How to Observe RocketMQ Message Lifecycle with OpenTelemetry Metrics
This article explains how RocketMQ's message lifecycle can be fully observed using OpenTelemetry‑based metrics, covering producer, broker, and consumer stages, and shows practical monitoring, alerting, and troubleshooting practices for cloud‑native deployments.
Observability from the Message Lifecycle
RocketMQ stores messages in partitioned queues, enabling many‑to‑many mappings between producers, consumers, and queues, which scale horizontally. Observability is achieved by defining clear metrics for each phase of a message’s life, from sending to consumption acknowledgment.
Message Lifecycle Stages and Relevant Metrics
Send Phase : Time from producer dispatch to broker persisting the message on disk; includes delay for scheduled messages.
Broker Processing : Handling based on message type; supports message piling where delivery follows consumer consumption capacity.
Consumer Pull : Network and server processing time from pull request to client receipt.

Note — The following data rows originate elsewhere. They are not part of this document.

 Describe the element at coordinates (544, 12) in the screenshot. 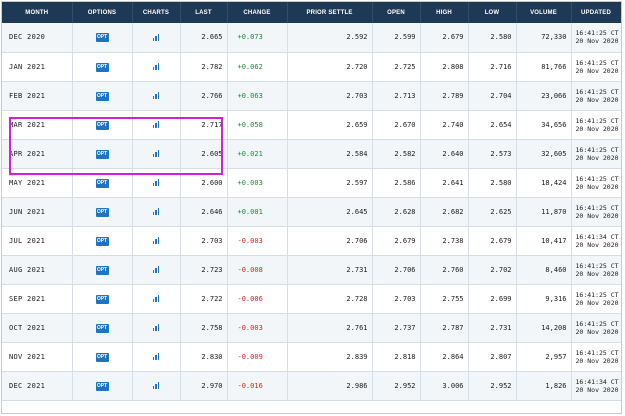

I see `header-volume: VOLUME` at that location.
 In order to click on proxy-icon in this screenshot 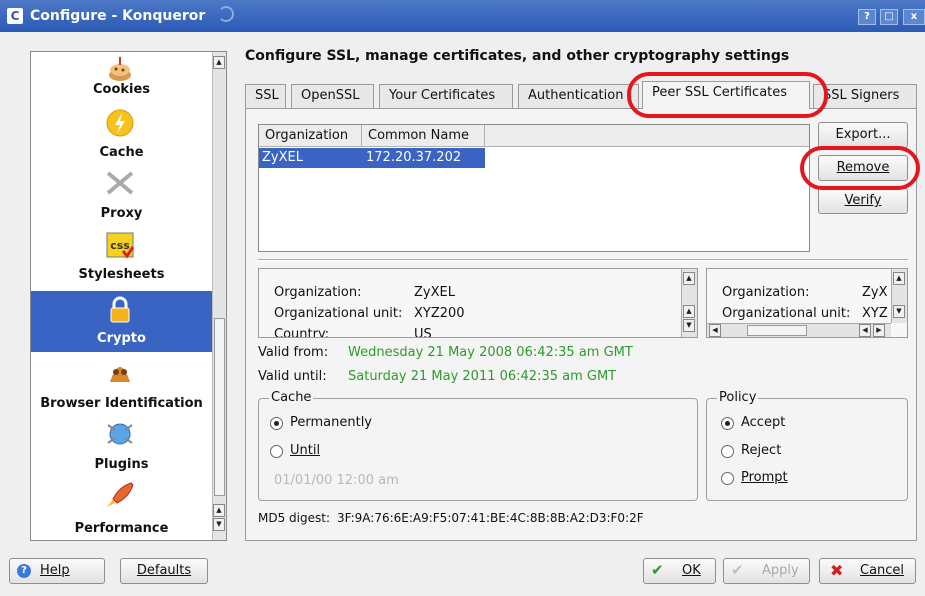, I will do `click(120, 183)`.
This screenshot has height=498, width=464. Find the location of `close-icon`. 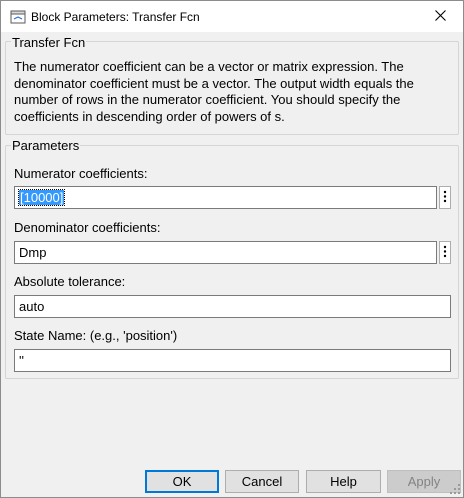

close-icon is located at coordinates (440, 16).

Queueing : Wait time for processing resources after the message reaches the client.
Consumption : Time from processing start to commit/ACK.
Each stage can be instrumented, providing a comprehensive set of metrics for monitoring, alerting, capacity analysis, and fault diagnosis.
From Exporter to OpenTelemetry‑Based Metrics
The original RocketMQ 4.x exporter, contributed by the RocketMQ team, exposed broker, producer, and consumer metrics but suffered from several drawbacks:
Inability to monitor new modules such as Proxy introduced in RocketMQ 5.x.
Metric definitions not aligned with open‑source observability standards.
Excessive RPC calls adding load to brokers.
Poor extensibility; adding or changing metrics required modifying the broker admin interface.
To address these issues, the RocketMQ community adopted OpenTelemetry in version 5.x, redesigning metrics with Prometheus‑compatible types (Counter, Gauge, Histogram) and naming conventions. The new metrics cover broker, proxy, producer, and consumer modules, offering full‑lifecycle visibility.
Metric Reporting Modes
Three ways to expose metrics are supported:
Pull Mode : Prometheus scrapes metrics directly from broker/proxy endpoints using Kubernetes service discovery (PodMonitor/ServiceMonitor). No extra components are required.
Push Mode : Metrics are sent to an OpenTelemetry Collector, which can forward them to cloud observability services (e.g., AWS CloudWatch, Alibaba Cloud SLS).
Exporter Compatibility Mode : Existing exporter deployments can consume the new metrics without architectural changes, acting as a proxy for Prometheus.
Building a Monitoring System – Best Practices
After collecting metrics in Prometheus, configure dashboards and alerts. Typical use cases include:
Interface Monitoring : RPC latency (avg, p90, p99), success rate, error reasons, request/response distribution.
Client Monitoring : Connection count, client version/language distribution, message size/type distribution.
Broker Monitoring : Dispatch latency, message retention time, thread‑pool queue depth, message backlog.
These examples illustrate only a fraction of available metrics; users should combine them according to business needs.
Alert Configuration Example
Configure an alert on rocketmq_broker_dispatch_latency to trigger when dispatch delay exceeds a business‑defined threshold. Upon alert, investigate related metrics such as producer failure rate and subscription group creation errors.
Diagnosing Message Backlog Using Metrics
Backlog analysis focuses on two lifecycle stages:
Ready Messages : Messages stored on the broker, awaiting consumption.
In‑flight Messages : Messages already pulled by consumers but not yet acknowledged.
Key metrics:
rocketmq_consumer_ready_messages rocketmq_consumer_inflight_messages rocketmq_consumer_lag_latency rocketmq_process_timeTypical scenarios:
Ready messages rise while in‑flight messages hit the client limit – consumer capacity is insufficient; scale out consumers or increase processing threads.
Ready messages near zero but in‑flight messages grow – often caused by a stuck consumer thread in 4.x clients; examine rocketmq_process_time to locate slow processing.
Ready messages rise while in‑flight messages stay low – consumers are not pulling; check ACL credentials, client hangs, or broker response latency (e.g., disk IOPS saturation).